The servants scattered like a flock of ducks set upon with a rifle as he came storming into the kitchen. Those who were sitting rose to their feet with a clatter of cutlery and the scraping of chairs, bows and curtsies offered to him quickly by the two dozen or so terribly confused people who had gathered in that place. Lucien tried to scan the crowd but gave up the attempt almost at once; everything seemed to tilt and whirl around him, his vision no more clear than his thoughts had been.
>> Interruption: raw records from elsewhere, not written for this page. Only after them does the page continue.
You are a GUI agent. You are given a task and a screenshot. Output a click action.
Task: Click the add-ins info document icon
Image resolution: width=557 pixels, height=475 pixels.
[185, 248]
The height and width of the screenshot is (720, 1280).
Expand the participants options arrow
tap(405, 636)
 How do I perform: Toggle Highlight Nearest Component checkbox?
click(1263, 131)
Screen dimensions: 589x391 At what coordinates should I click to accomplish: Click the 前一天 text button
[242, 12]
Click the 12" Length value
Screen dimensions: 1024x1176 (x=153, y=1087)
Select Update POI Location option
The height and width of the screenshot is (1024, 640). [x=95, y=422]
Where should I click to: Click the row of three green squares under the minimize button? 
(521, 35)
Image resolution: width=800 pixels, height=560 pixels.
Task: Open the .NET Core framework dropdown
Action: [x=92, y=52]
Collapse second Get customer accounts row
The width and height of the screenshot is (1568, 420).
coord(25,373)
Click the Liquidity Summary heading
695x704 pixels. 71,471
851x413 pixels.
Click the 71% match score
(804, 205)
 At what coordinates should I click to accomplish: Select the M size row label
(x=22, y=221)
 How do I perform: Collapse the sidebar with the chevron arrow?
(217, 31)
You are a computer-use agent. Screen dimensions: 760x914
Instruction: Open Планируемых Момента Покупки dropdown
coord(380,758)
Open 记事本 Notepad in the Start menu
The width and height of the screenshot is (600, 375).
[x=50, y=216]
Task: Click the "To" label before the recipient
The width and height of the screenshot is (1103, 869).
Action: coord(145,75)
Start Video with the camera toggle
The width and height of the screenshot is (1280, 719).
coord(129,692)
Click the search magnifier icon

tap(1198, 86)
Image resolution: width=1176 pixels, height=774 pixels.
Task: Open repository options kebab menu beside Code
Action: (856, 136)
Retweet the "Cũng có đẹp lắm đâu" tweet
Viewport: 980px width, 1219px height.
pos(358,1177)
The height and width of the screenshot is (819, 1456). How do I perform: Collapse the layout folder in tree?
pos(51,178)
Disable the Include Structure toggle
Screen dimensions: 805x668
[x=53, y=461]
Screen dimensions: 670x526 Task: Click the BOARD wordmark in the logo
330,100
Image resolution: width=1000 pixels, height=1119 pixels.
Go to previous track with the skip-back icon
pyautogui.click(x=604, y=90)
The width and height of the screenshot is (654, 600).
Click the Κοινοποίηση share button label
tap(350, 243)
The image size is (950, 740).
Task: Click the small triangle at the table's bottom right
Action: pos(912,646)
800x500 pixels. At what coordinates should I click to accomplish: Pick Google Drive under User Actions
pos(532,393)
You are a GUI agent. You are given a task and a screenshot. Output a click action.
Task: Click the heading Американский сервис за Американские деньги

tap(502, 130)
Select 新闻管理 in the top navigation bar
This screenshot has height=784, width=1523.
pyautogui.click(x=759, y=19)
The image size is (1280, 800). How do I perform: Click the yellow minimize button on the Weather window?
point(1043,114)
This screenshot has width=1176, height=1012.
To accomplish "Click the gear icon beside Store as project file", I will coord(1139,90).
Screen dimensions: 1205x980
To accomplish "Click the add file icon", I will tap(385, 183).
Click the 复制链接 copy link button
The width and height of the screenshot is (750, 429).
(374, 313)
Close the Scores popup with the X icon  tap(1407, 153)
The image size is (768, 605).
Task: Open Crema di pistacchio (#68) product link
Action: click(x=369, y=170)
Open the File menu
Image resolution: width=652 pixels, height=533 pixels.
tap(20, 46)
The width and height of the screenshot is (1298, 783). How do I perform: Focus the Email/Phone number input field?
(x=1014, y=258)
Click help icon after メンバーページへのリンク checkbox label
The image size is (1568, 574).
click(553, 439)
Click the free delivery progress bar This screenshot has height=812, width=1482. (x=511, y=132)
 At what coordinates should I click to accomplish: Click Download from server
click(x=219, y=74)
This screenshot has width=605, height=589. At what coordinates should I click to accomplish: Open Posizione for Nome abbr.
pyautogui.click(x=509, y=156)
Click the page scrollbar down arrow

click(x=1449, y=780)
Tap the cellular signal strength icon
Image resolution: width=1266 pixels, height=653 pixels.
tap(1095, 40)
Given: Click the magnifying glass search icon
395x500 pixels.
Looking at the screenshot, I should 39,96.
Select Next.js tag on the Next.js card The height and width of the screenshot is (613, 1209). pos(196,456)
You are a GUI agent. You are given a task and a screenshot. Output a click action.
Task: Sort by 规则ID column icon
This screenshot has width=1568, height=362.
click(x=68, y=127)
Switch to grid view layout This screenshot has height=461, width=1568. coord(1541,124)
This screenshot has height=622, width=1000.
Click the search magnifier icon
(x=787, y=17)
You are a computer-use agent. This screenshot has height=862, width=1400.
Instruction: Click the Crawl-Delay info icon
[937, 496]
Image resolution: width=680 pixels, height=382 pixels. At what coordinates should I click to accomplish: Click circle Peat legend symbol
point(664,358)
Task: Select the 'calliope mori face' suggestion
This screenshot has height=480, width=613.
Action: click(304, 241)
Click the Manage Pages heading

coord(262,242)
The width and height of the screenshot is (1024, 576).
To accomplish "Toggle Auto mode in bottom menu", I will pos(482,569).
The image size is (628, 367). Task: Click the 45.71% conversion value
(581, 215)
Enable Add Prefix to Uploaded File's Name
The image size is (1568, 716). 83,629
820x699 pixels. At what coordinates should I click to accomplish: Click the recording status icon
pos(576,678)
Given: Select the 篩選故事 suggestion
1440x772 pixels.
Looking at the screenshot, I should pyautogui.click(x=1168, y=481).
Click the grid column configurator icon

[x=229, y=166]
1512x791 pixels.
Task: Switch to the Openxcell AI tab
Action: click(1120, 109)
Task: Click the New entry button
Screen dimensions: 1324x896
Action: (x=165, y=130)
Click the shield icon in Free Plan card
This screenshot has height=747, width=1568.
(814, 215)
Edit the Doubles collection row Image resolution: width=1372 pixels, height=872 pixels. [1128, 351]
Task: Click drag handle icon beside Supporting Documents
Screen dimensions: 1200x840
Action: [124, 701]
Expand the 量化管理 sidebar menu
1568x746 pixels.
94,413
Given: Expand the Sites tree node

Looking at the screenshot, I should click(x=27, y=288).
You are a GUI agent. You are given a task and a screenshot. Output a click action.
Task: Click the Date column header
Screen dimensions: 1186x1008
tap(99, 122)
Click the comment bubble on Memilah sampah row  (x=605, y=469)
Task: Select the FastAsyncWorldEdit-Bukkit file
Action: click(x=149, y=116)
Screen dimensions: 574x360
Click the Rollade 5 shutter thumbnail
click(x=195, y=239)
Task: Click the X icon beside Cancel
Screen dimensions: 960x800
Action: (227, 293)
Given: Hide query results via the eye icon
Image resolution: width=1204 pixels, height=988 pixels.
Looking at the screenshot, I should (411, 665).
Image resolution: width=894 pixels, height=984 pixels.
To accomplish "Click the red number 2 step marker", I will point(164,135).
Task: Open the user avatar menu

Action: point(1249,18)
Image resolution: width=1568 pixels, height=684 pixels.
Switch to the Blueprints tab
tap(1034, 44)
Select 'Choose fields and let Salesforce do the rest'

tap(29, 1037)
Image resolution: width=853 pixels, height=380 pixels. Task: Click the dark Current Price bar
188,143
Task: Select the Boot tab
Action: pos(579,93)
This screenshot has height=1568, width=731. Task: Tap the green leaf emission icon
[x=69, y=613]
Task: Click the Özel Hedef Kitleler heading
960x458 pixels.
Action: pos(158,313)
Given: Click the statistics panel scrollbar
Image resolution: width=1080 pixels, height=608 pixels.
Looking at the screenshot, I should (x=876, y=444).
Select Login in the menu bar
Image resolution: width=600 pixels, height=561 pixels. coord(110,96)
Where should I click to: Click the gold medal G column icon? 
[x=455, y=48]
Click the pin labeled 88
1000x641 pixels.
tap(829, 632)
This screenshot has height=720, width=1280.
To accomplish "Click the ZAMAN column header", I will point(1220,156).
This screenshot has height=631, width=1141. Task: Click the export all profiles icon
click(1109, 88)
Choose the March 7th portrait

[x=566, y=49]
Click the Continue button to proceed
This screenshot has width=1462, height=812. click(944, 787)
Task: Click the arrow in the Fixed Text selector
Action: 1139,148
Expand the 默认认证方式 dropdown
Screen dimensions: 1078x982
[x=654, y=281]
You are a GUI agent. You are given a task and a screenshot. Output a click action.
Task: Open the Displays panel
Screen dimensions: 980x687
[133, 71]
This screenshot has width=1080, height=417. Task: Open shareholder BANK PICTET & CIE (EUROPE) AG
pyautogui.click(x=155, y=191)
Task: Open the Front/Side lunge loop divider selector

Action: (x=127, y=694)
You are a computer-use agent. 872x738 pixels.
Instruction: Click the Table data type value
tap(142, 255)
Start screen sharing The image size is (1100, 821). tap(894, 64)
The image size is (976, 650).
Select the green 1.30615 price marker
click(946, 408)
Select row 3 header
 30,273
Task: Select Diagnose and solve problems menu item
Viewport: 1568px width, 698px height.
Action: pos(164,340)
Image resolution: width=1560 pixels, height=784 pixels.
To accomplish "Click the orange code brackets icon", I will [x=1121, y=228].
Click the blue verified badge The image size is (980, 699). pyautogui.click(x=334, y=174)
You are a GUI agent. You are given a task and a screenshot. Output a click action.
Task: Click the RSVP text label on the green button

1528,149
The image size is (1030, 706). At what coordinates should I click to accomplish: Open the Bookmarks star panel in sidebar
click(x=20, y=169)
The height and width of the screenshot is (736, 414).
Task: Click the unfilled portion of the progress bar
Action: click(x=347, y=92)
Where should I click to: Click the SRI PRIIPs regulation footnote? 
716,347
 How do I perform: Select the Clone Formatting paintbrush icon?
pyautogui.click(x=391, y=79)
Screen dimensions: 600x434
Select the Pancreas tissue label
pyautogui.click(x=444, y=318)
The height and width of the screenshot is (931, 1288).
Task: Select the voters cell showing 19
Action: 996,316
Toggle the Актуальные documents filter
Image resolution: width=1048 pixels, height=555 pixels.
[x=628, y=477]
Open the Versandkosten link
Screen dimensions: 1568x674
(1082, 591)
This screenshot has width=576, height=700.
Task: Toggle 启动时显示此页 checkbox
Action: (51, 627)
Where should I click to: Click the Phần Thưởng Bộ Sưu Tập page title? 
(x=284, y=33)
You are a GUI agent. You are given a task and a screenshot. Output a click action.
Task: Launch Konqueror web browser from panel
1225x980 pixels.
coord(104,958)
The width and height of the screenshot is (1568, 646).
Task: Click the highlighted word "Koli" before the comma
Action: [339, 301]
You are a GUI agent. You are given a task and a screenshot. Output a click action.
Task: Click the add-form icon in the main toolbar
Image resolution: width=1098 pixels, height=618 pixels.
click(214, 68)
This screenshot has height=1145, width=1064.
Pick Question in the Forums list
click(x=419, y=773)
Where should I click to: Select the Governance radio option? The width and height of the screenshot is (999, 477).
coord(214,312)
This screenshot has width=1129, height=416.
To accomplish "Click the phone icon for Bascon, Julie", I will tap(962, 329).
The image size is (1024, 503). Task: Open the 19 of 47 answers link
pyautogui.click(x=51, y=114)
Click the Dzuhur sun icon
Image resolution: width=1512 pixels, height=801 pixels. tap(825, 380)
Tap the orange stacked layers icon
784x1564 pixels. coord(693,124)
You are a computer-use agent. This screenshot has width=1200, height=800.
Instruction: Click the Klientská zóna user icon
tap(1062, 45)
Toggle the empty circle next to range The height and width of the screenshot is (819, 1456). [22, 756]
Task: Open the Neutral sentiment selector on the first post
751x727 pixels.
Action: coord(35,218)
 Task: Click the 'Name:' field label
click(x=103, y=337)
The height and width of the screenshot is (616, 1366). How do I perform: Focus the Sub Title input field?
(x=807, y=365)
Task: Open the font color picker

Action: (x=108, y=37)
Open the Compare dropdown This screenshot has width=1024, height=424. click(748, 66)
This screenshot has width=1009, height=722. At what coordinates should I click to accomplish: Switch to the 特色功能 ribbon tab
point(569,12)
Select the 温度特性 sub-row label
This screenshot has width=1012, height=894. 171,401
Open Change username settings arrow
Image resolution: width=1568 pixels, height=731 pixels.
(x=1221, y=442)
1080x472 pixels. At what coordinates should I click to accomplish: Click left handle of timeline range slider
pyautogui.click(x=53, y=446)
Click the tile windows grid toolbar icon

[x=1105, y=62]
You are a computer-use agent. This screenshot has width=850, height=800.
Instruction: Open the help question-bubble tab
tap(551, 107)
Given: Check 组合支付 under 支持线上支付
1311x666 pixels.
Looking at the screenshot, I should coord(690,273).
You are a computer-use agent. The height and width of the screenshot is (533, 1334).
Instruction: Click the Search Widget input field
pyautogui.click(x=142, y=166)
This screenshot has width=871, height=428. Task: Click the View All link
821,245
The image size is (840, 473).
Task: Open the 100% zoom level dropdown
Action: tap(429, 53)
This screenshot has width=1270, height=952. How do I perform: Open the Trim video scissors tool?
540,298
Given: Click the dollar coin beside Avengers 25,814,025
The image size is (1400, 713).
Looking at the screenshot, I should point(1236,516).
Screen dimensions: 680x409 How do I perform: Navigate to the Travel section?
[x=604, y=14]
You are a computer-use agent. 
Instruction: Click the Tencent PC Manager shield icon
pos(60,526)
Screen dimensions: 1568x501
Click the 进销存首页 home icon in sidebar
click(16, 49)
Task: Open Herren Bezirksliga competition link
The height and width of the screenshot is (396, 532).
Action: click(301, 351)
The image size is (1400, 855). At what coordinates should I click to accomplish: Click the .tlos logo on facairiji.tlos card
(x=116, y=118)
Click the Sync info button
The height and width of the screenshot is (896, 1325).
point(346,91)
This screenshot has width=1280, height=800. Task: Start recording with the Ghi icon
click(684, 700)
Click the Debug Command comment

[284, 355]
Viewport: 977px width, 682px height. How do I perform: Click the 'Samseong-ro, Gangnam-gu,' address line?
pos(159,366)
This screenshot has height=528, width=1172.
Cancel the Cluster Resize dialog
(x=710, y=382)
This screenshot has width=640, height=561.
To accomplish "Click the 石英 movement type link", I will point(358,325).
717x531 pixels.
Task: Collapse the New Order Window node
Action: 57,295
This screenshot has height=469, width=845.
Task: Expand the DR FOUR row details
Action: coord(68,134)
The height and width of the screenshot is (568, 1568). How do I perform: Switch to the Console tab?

"Jean!" he called sharply. "Where is Mrs. Beazley?"

I shouldn't have said her name. The thought vanished as quickly as it would come; later he would worry about this breach of propriety. In the moment finding her was the only thing that mattered.

"Here, Your Majesty," she answered, stepping out from around a corner, a frown on her face. She was wiping her hands on her apron, and at the sight of her his shoulders sagged in relief.

"I need to speak to you," he said. "Can we…" he gestured vaguely towards the door. Of course he hadn't really thought this through, and now he felt a bit sheepish; everyone was staring at him, and word would be all over the castle within the hour, everyone whispering about how the king himself had come stumbling into the kitchen, calling Mrs. Beazley by her Christian name and demanding a private audience with a wild look upon his face.

"Of course," she said, though somewhat warily.

And so she came to him, and he manged to refrain from offering her his arm, only holding the kitchen door open so she could step through it. He followed in her wake, having no idea where they ought to go but knowing only that they must go there together. Later he would worry; in the moment, he needed her too badly to think better of it.